— Start —
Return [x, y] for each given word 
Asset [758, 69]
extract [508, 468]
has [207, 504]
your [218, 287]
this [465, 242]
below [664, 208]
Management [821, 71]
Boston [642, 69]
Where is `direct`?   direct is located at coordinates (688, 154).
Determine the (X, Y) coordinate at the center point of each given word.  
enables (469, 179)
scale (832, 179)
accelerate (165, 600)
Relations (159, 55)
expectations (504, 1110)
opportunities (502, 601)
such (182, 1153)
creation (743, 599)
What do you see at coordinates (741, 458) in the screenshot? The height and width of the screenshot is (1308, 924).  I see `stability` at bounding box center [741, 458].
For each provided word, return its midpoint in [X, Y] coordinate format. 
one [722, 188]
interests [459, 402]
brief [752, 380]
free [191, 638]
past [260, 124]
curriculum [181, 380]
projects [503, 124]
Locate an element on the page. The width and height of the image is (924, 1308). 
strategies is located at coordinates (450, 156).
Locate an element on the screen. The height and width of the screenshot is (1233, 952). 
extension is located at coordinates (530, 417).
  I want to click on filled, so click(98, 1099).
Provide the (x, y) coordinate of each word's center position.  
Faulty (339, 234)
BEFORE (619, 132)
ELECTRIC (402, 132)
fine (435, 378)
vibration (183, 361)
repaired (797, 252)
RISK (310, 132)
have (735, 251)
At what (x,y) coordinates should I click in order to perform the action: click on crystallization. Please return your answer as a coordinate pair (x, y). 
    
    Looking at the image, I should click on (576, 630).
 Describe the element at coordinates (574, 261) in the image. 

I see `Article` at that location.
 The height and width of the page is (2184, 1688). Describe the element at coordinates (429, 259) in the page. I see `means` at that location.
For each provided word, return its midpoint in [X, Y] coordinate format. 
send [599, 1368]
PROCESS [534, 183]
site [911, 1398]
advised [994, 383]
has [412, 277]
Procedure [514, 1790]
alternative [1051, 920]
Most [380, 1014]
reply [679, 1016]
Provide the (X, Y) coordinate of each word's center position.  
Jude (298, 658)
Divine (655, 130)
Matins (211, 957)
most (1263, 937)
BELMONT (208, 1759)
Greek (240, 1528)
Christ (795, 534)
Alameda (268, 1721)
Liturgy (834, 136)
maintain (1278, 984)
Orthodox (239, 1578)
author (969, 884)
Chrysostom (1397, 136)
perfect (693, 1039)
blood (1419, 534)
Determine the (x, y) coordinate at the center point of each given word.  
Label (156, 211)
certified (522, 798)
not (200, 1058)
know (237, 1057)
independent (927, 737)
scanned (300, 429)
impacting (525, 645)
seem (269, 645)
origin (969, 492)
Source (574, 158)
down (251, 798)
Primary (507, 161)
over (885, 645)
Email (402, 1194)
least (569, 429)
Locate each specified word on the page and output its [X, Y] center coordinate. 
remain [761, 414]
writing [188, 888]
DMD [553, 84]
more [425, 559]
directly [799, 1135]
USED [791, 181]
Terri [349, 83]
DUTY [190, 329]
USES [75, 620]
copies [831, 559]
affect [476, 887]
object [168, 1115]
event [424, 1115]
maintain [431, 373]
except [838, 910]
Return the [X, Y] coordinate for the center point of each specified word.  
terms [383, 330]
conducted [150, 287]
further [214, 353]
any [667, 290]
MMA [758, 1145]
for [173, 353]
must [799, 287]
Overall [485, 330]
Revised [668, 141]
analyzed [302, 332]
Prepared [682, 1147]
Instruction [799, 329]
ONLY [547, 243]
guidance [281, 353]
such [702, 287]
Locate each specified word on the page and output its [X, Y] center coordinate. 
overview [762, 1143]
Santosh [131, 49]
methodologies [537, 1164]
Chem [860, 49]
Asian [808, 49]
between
— End —
Can you convert the stretch from the line containing "more [425, 559]" through the last line of the listing into a JSON list of strings, one string per line, omitting any blank lines?

-- RESPONSE --
[
  "more [425, 559]",
  "directly [799, 1135]",
  "USED [791, 181]",
  "Terri [349, 83]",
  "DUTY [190, 329]",
  "USES [75, 620]",
  "copies [831, 559]",
  "affect [476, 887]",
  "object [168, 1115]",
  "event [424, 1115]",
  "maintain [431, 373]",
  "except [838, 910]",
  "Return the [X, Y] coordinate for the center point of each specified word.  ",
  "terms [383, 330]",
  "conducted [150, 287]",
  "further [214, 353]",
  "any [667, 290]",
  "MMA [758, 1145]",
  "for [173, 353]",
  "must [799, 287]",
  "Overall [485, 330]",
  "Revised [668, 141]",
  "analyzed [302, 332]",
  "Prepared [682, 1147]",
  "Instruction [799, 329]",
  "ONLY [547, 243]",
  "guidance [281, 353]",
  "such [702, 287]",
  "Locate each specified word on the page and output its [X, Y] center coordinate. ",
  "overview [762, 1143]",
  "Santosh [131, 49]",
  "methodologies [537, 1164]",
  "Chem [860, 49]",
  "Asian [808, 49]",
  "between"
]